What a Grade 6 Note Looks Like
A Grade 6 note is deeply circulated and immediately looks tired in hand. The paper has lost its body, the surfaces feel limp, and the note usually shows hard use from years of passing through pockets, cash drawers, or storage conditions that were less than ideal. This is not a note with light wear — this is a note that has truly lived a life.
At this level, the damage is no longer subtle. Serious splits, frayed margins, and visible wear are all part of the picture. The note may still be collectible, especially if the type is scarce, but nobody is confusing a 6 with an attractive mid-grade example. The point of a Good 6 is not beauty — it is survival.
A 6 is a "well-worn survivor" grade. It tells collectors the note has major circulation and obvious faults, but it still retains enough identity and structure to be cataloged, graded, and traded.
Grading Criteria Breakdown
In the Good range, graders are not searching for sharp corners or strong embossing anymore. They're asking a simpler question: how much original note is still there, and how severe is the wear?
This is also the range where collectors need to separate normal low-grade wear from problem-note issues. A note can be worn enough for Good 6 and still be collectible. But once repairs, major missing pieces, severe restoration, or major impairments enter the picture, the holder may tell a more complicated story.

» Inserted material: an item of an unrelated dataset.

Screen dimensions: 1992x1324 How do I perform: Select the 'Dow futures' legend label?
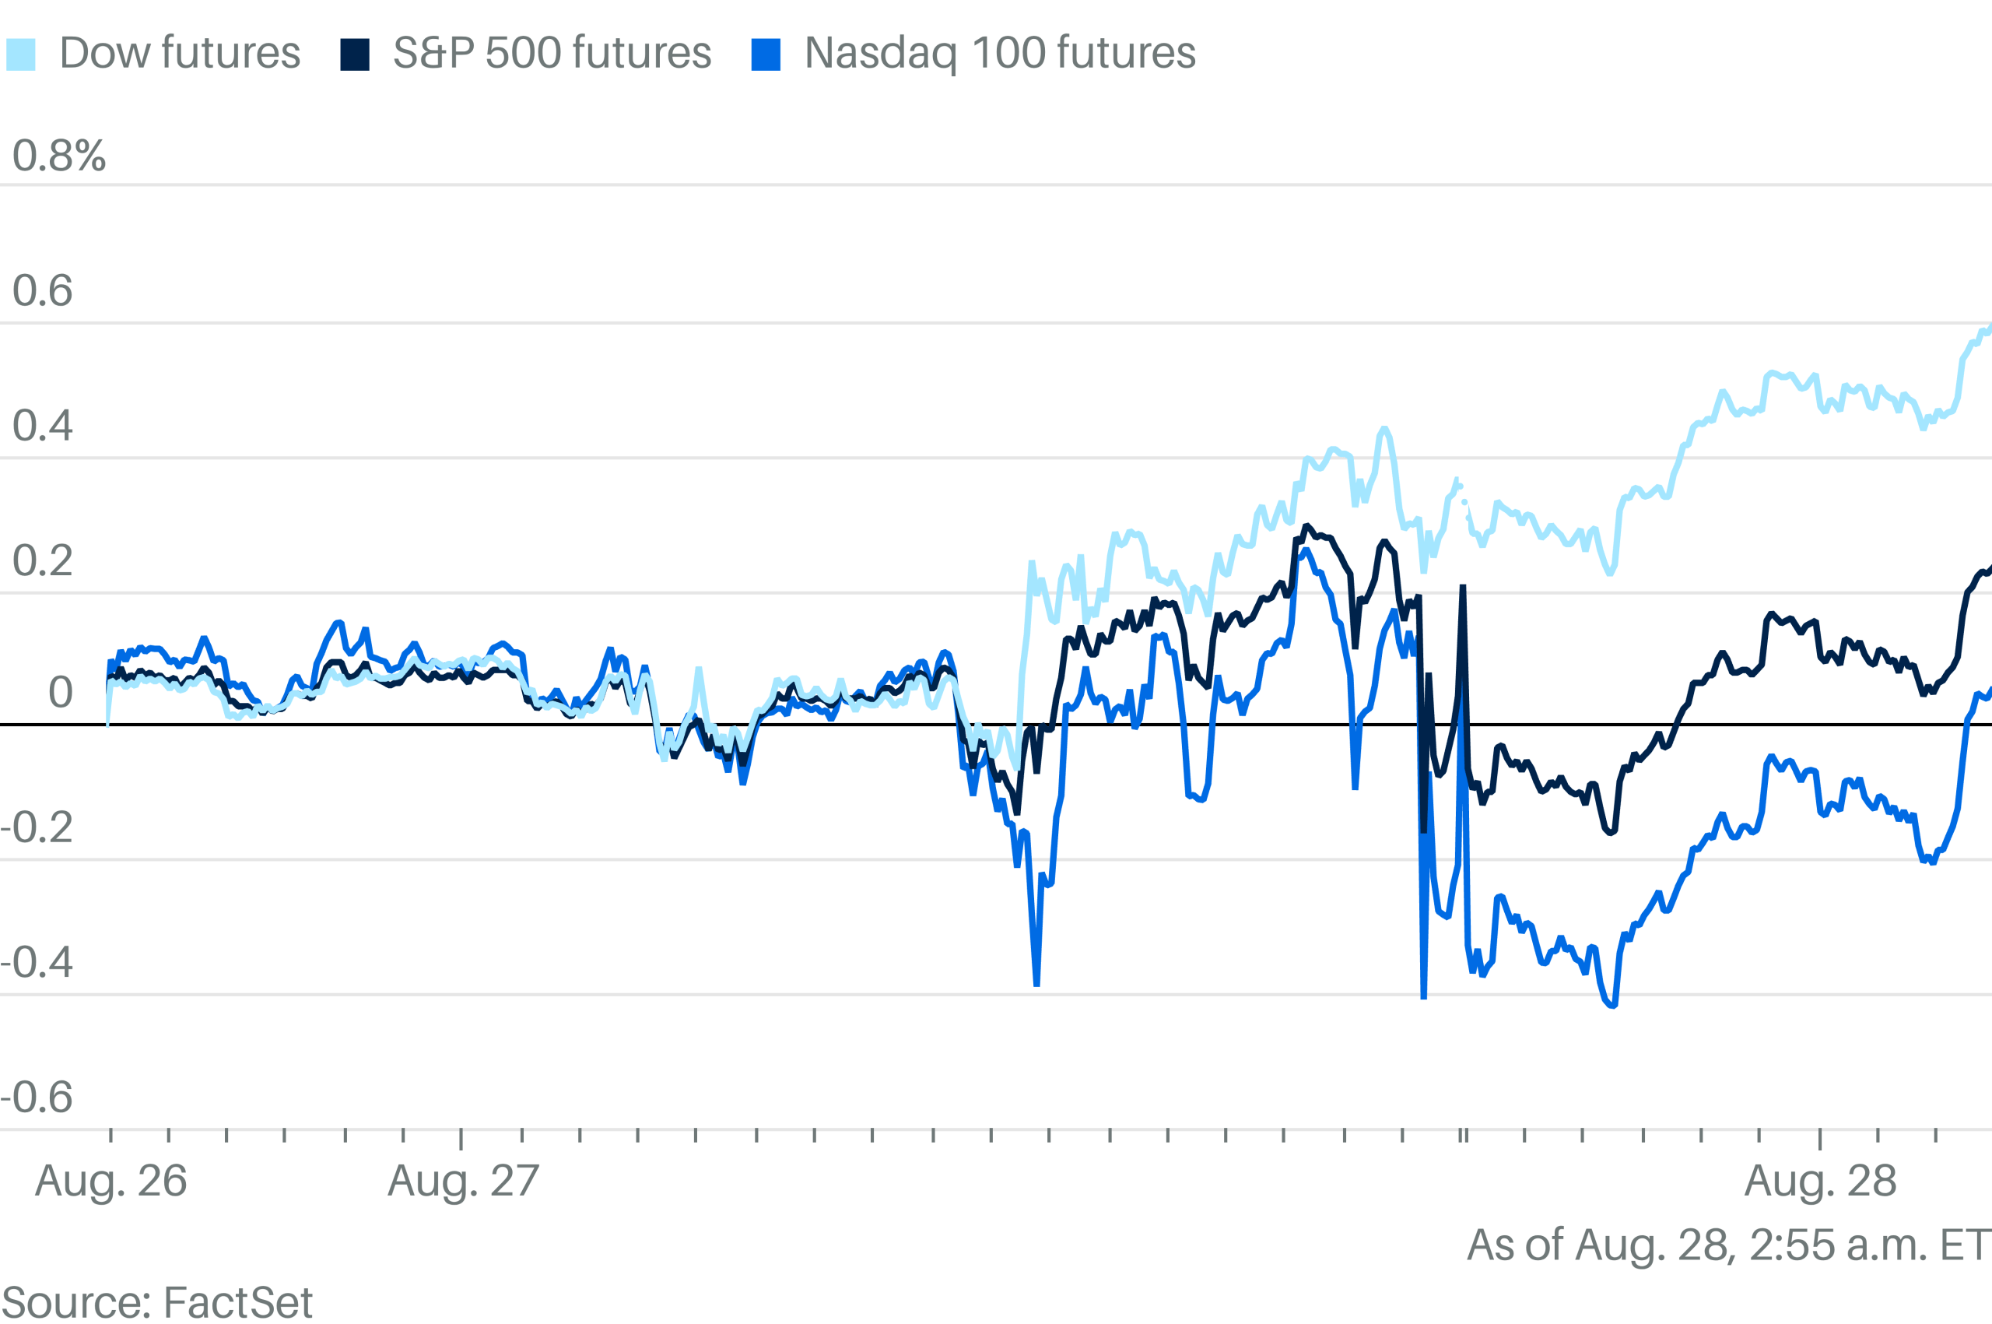coord(179,52)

How a Grade 6 Affects Value
Grade 6 is rarely about premium condition. For common notes, a 6 usually keeps the value grounded because buyers can find nicer examples without much trouble. For scarce notes, however, a Good 6 can still be very important. Sometimes collectors are simply grateful to find an example they can afford, even if the note is rough.
Important caveat: rarity still rules. A common small-size note in Good 6 may be a budget example. A rare obsolete, colonial, or early large-size issue in Good 6 may still command serious money. The grade helps define condition, but scarcity and demand determine whether collectors will fight over it.
In other words, Good 6 is often the collector's entry point. It is where affordability starts to open up on notes that are otherwise out of reach in Fine, Very Fine, or better. That makes this grade more important than many new collectors realize.
Grade 6 vs. Nearby Grades: What's the Real Difference?
The real distinction around Grade 6 is how far the wear has gone. A 4 often looks beaten down and visually impaired. An 8 is still rough, but usually hangs together better. A 6 lives in the middle: clearly damaged and heavily worn, but not quite as broken down as a 4.
| Grade | Name | Difference from 6 | Collector feel |
|---|---|---|---|
| 4 | Good | Usually more impaired visually, often totally limp, with more severe overall problems and missing pieces more commonly seen. | Bottom collectible tier |
| 6 | Good (this grade) | Very worn, with serious splits, fraying margins, and damage, but still a recognizable survivor. | Affordable survivor |
| 8 | Very Good | Still heavily circulated and limp, but generally more intact, with a little more stability and eye appeal. | Rough but steadier |
| 10 | Very Good | A solid, whole note with lots of circulation. Still weak, but clearly a step above the Good range. | Solid low-grade |
The practical takeaway: a Grade 6 note is not a disaster grade. It is a low collector grade, but one that still matters. For tougher notes, a straight Good 6 can be an honest, desirable example because it gives buyers authenticity, affordability, and enough remaining structure to enjoy the piece without paying for condition they may never be able to afford.